##### Supplied information

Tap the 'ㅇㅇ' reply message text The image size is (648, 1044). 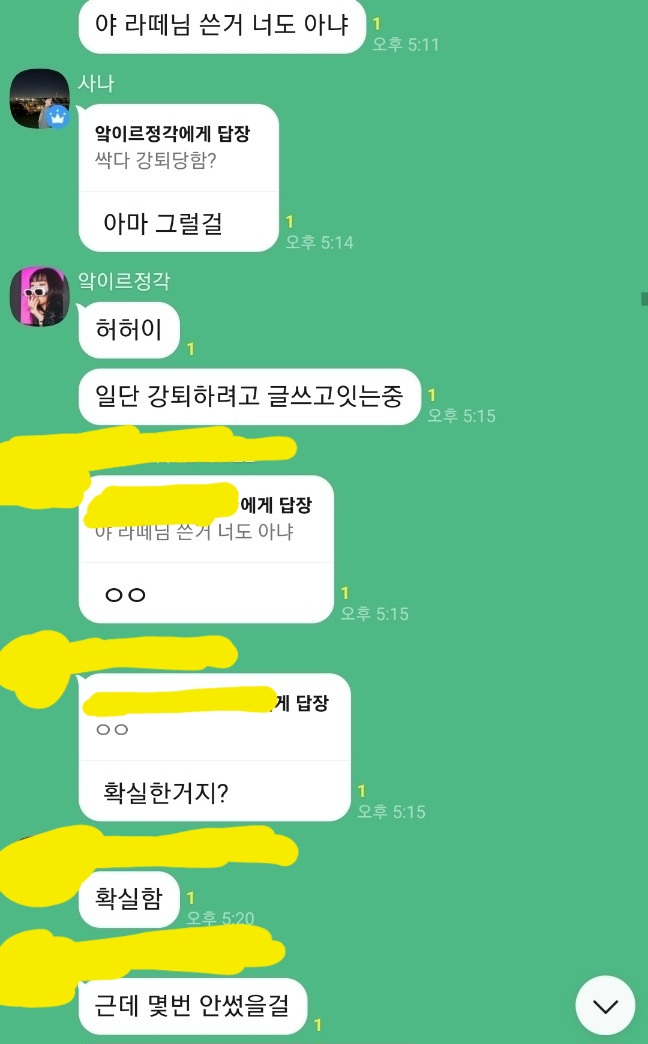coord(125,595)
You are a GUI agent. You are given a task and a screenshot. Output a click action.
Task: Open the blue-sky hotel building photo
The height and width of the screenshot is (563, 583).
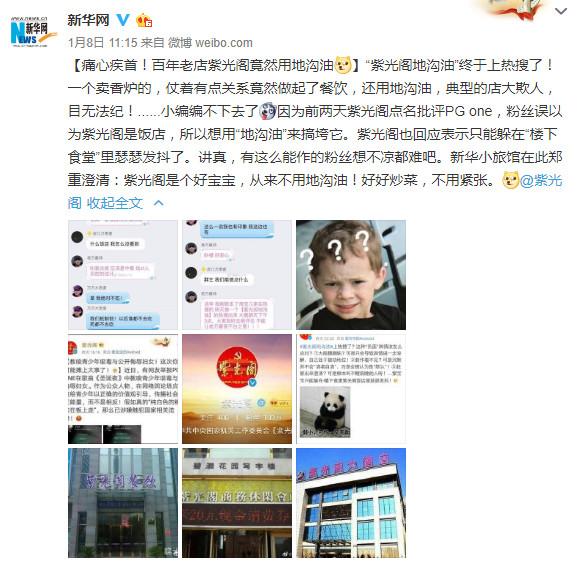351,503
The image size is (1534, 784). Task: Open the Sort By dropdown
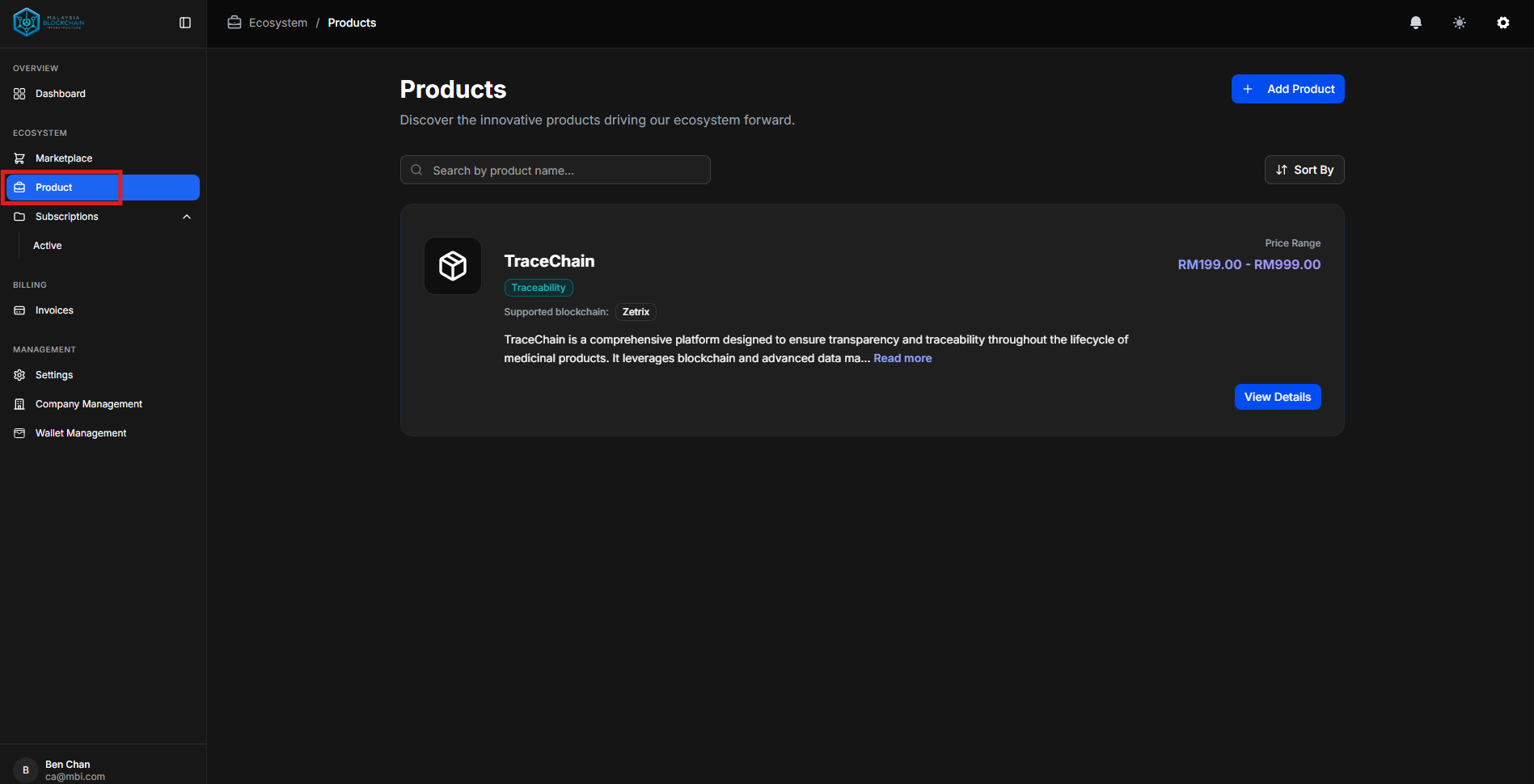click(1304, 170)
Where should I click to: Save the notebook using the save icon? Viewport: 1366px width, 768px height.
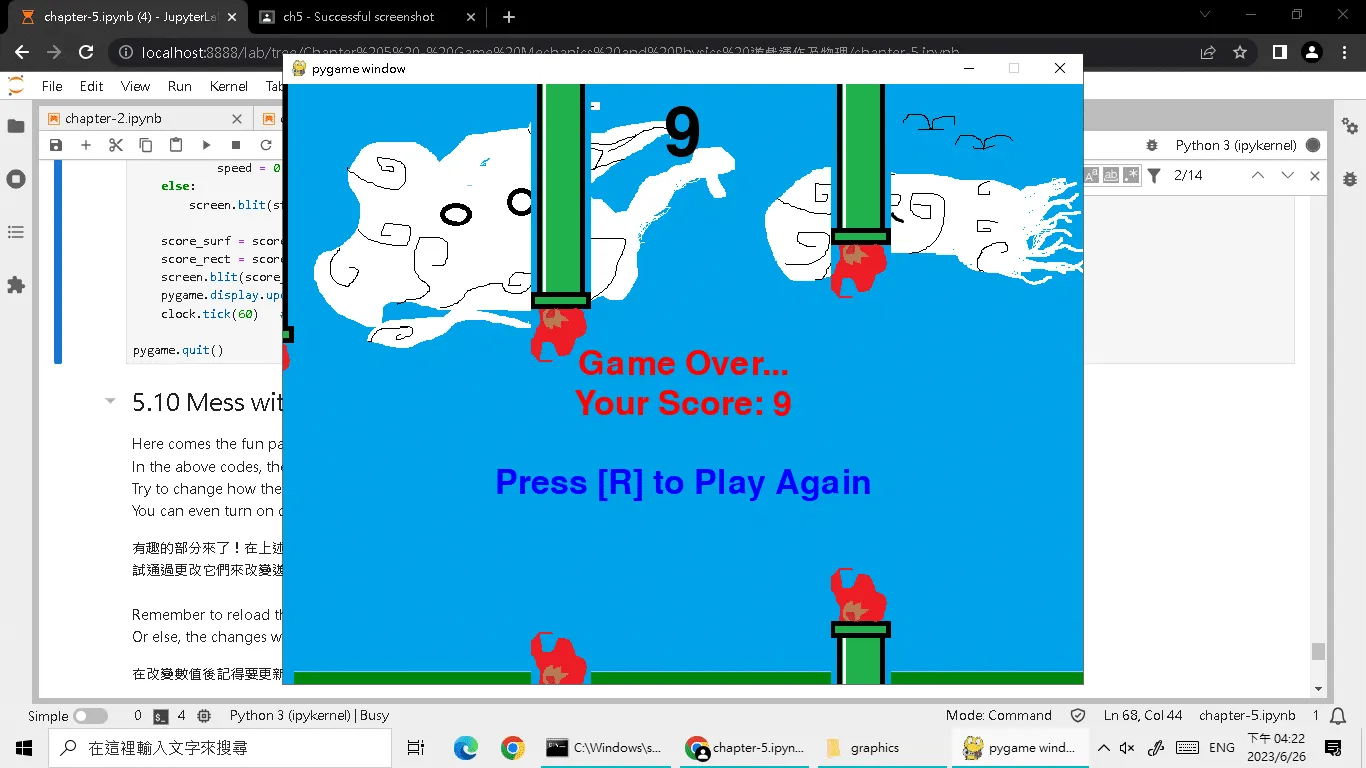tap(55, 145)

##########
##### Supplied information

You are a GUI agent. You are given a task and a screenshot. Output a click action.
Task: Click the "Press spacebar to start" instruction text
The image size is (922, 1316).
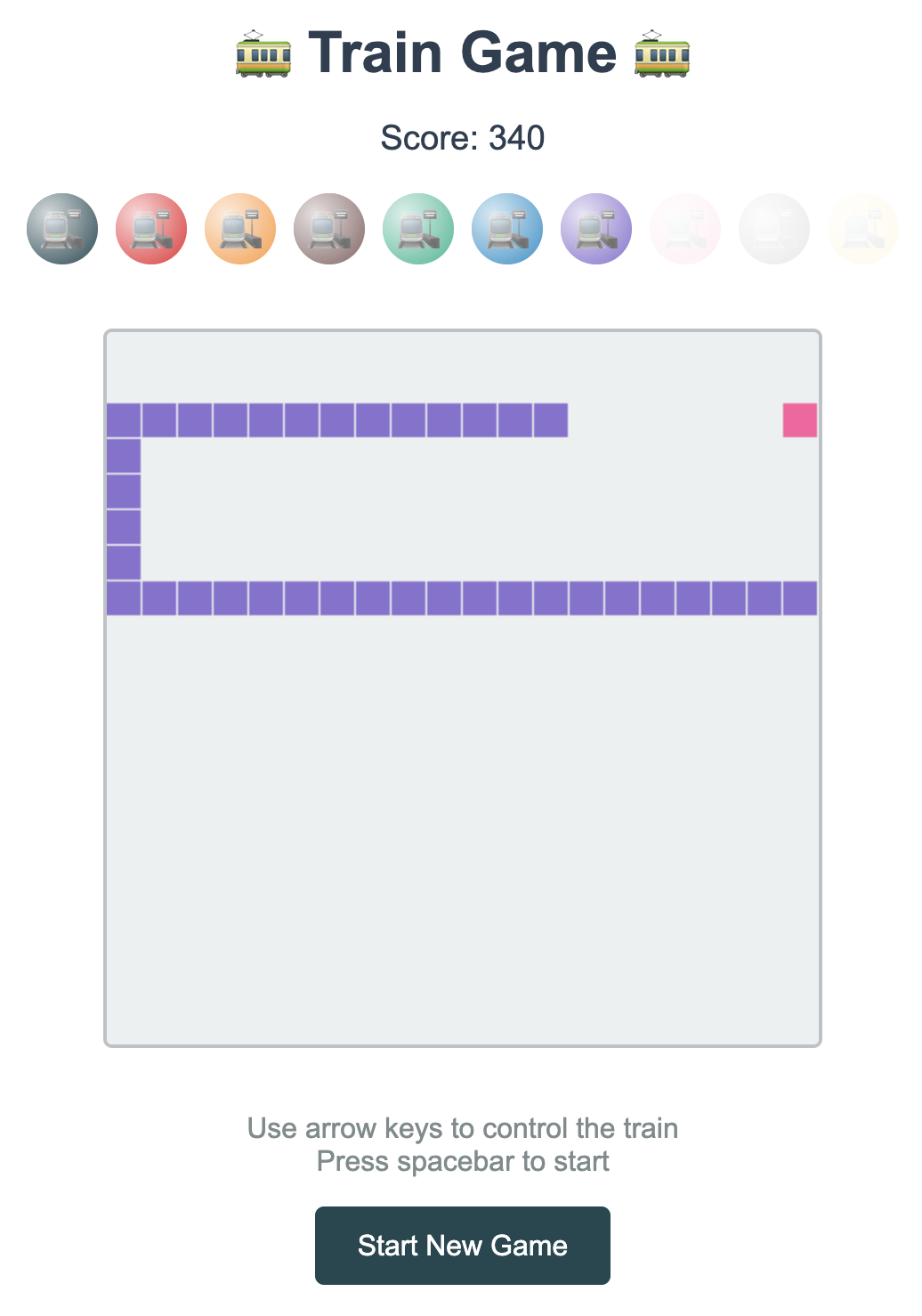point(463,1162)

##########
##### Supplied information

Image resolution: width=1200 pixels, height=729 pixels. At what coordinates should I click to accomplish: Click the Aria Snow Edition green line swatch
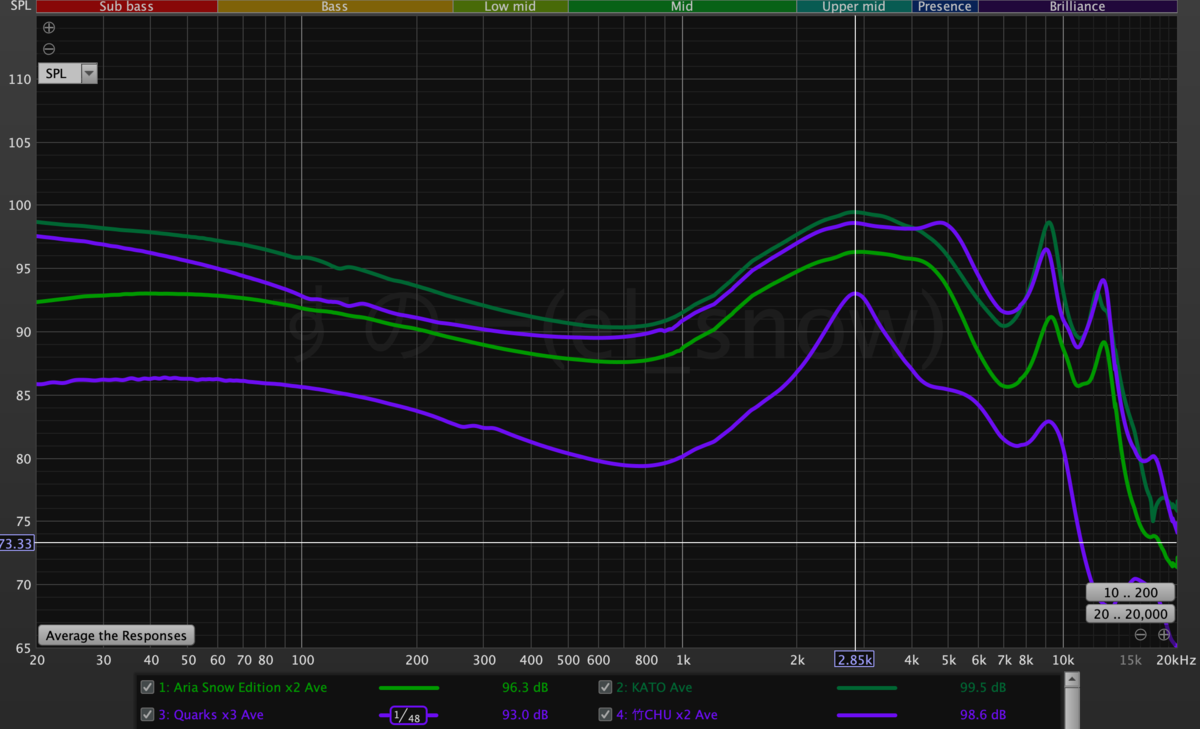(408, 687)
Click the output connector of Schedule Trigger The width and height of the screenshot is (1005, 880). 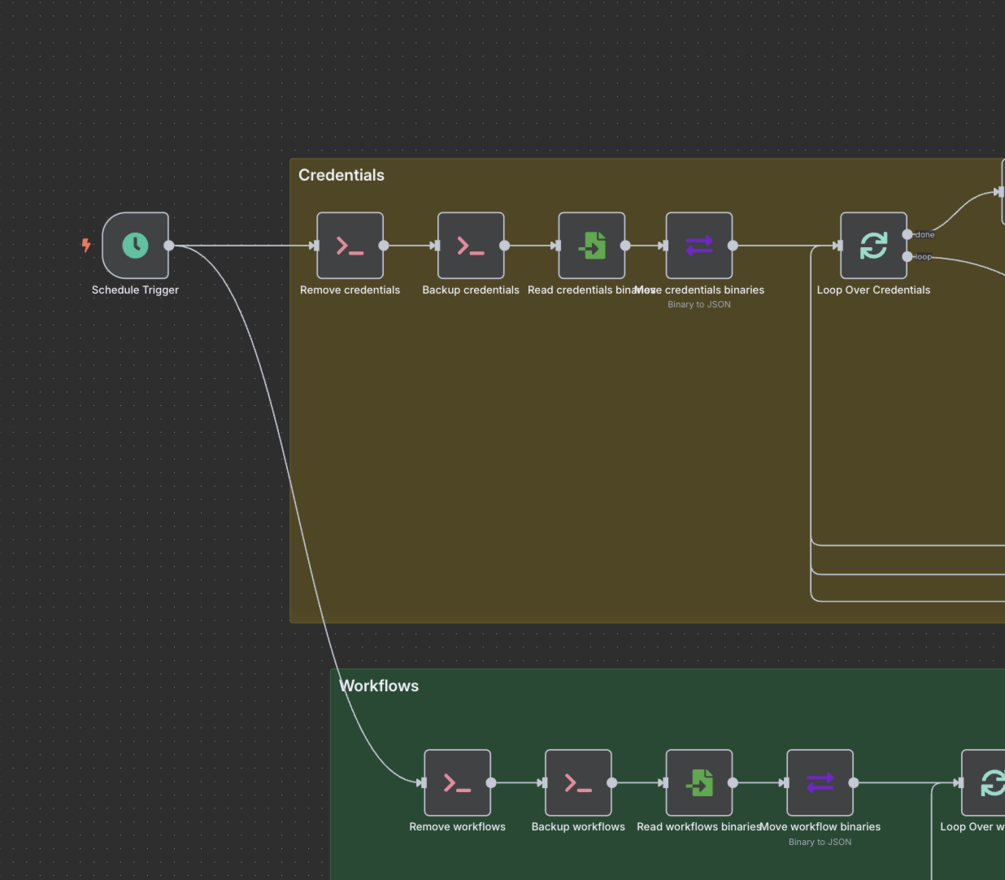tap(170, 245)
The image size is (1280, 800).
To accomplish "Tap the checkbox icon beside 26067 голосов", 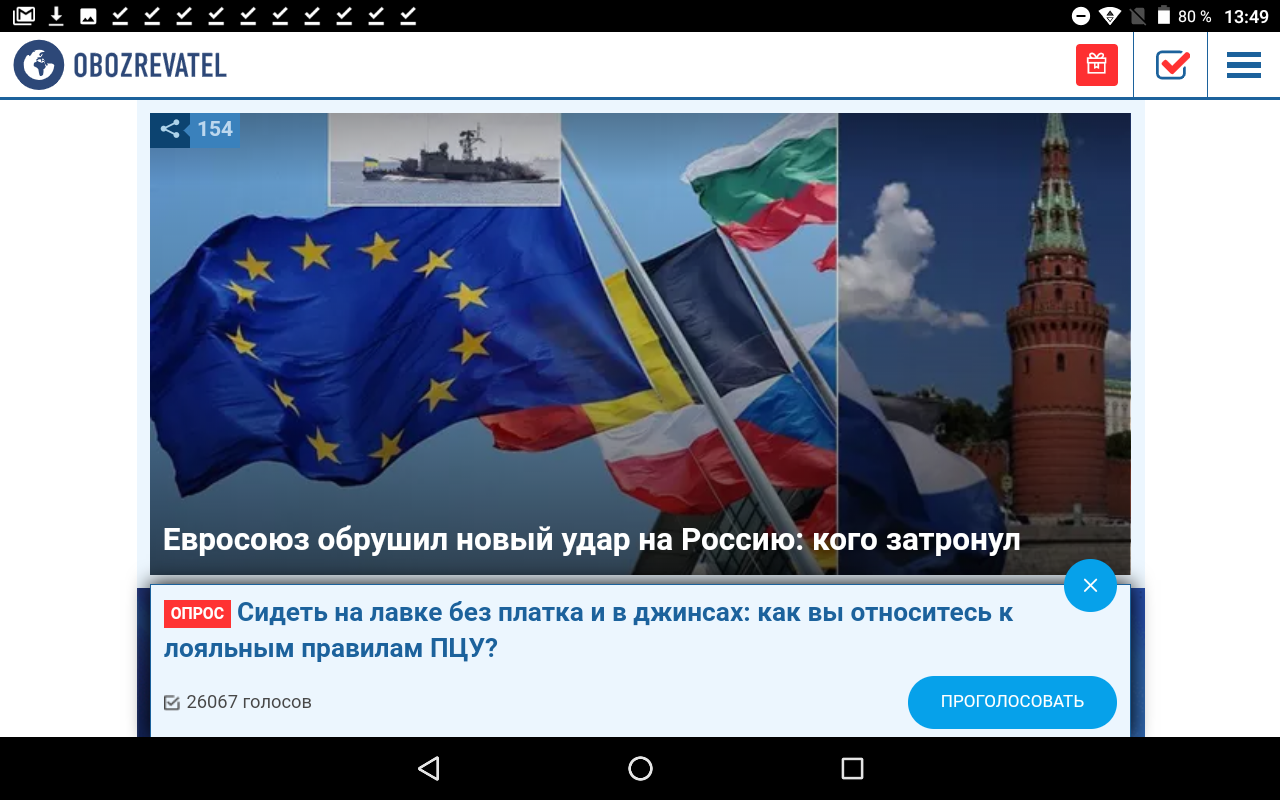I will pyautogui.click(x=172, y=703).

##########

** What you should do **
Copy the lines word for word, beginning at the line that has "Where should I" and stopping after the line that has "tap(55, 145)". Leave the pictures out of your copy.

** Completed task **
Where should I click to: Save the notebook using the save icon? Viewport: 1366px width, 768px height.
tap(55, 145)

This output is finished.